• [Extract]:

▶

3. Moroccan Arabic
3.1. General Overview
The Moroccan constitution recognizes two official languages: Arabic and Tamazight. Both have their spoken (informal) and written forms and are used in official venues as well as informal situations. The spoken form of Arabic in Morocco is the Moroccan Arabic dialect and it is considered as the mother tongue of Moroccans besides other spoken forms of Tamazight such as Tarifit, Tashelhit and Tamazight (Ennaji, 2005). However, based on the latest available figures, most of the Moroccans (91%) can speak Moroccan Arabic, while only 27% of them can use at least one of the spoken forms of Tamazight. Thus, obviously Moroccan Arabic is the primary dialect in Morocco which is mainly used in informal venues such as communication between people and exchanging information.

◀

• [Source data]:

▶

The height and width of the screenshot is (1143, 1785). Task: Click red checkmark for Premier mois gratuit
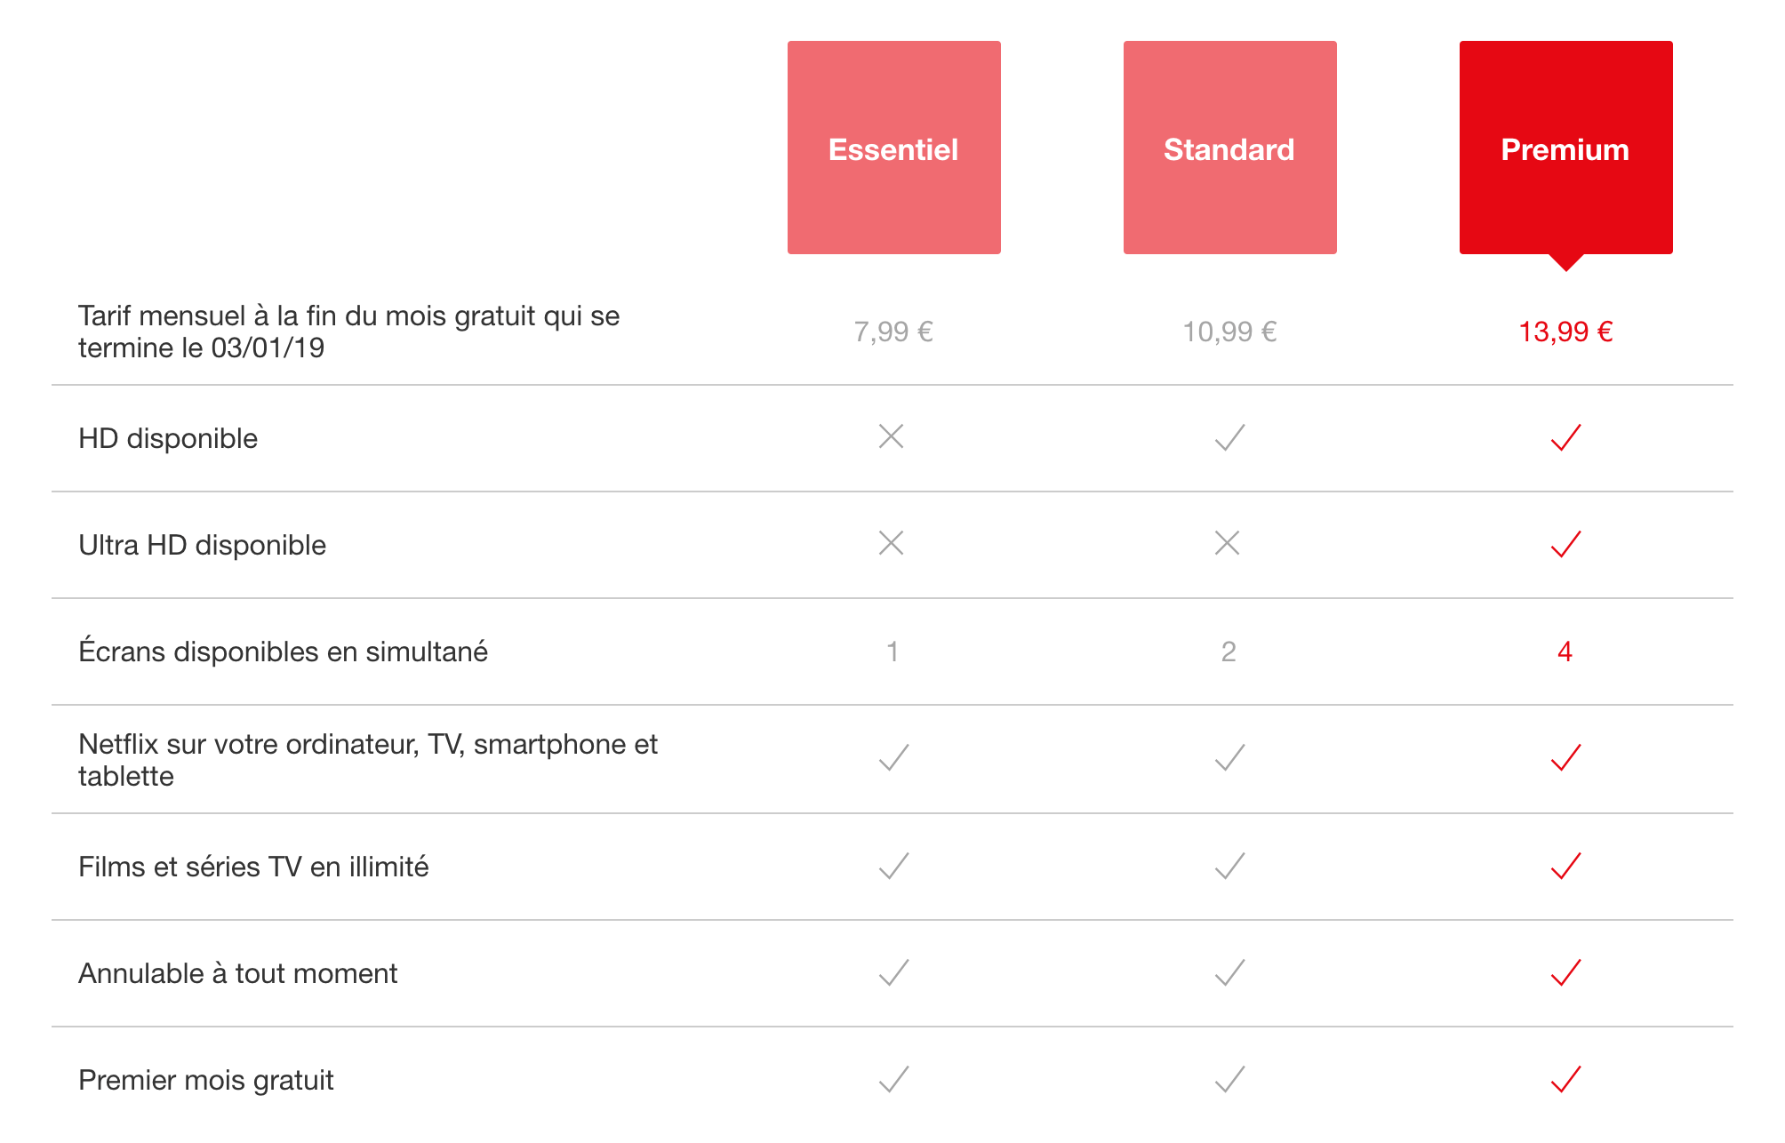[x=1566, y=1079]
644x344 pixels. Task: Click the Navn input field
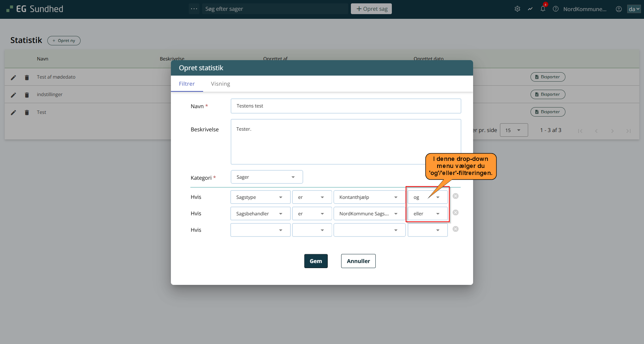tap(346, 106)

◀

• [Tasks]:
[1] According to the overview of Moroccan Arabic, what share of Moroccans can speak Moroccan Arabic?
[2] Write the next part of the overview of Moroccan Arabic, picking up after its final sentence.
The listing is material separate from the overview of Moroccan Arabic.

• [Exercise responses]:
[1] 91% of Moroccans can speak Moroccan Arabic.

[2]
Recently, with the advent of the Internet and new technologies in Morocco, there has been an outstanding explosion and dispersion of information sources. As Moroccan Arabic is the primary language of communication between Moroccans, this dialect has become dominant in different web sources expressed various forms such as written text, audio and video materials. Consequently, various opportunities are open to better understanding the Moroccan community in different contexts by analyzing and lifting out useful information from the text they produce every day on the web. Within this scope, NLP techniques can be applied to address a wide variety of tasks such as sentiment analysis, topic identification, user’s behavior prediction, events detection, to name a few.
According to several linguistic experts such as Ouadghiri (Ouadghiri, 2013), Moroccan Arabic diverges from MSA at the lexical and the phonological levels according to three factors as follow:
· The periodic time: Moroccan Arabic has evolved from its interaction with the Tamazight language in the 7th century to the 20th century with the influence of French and Spanish (during the protectorate period from 1912 to 1956).
· The speech context: spoken Moroccan Arabic differs according to the context of the speech. For example, in TV programs and education venues, spoken Moroccan Arabic is heavily influenced by MSA where speakers may also alternate between MA and MSA. In other situations, like communication between people and family, spoken Moroccan Arabic can include French words.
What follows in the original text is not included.